■ Supplied information
##############################
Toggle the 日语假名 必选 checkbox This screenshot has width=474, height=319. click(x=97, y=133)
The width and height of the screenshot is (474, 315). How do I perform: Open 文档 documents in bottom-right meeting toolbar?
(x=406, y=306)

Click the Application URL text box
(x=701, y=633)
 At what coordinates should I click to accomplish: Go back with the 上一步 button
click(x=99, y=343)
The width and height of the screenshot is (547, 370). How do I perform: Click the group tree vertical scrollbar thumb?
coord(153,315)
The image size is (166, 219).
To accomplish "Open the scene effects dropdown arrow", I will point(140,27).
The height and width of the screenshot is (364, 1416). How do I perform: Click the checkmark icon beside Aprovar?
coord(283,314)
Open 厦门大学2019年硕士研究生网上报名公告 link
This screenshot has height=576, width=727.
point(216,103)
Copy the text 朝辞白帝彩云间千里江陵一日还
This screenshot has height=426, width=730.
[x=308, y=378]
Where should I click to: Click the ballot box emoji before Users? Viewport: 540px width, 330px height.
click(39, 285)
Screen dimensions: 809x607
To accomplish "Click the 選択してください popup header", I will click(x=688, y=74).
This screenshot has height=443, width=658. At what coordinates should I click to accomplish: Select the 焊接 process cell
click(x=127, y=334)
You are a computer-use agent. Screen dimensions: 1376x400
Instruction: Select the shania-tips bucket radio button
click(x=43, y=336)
##############################
■ Aim of the exercise
Your answer should be the lines above that contain the word "dimensions", copied out.

■ Result below
Screen dimensions: 809x607
You are a computer-use agent. Screen dimensions: 1376x400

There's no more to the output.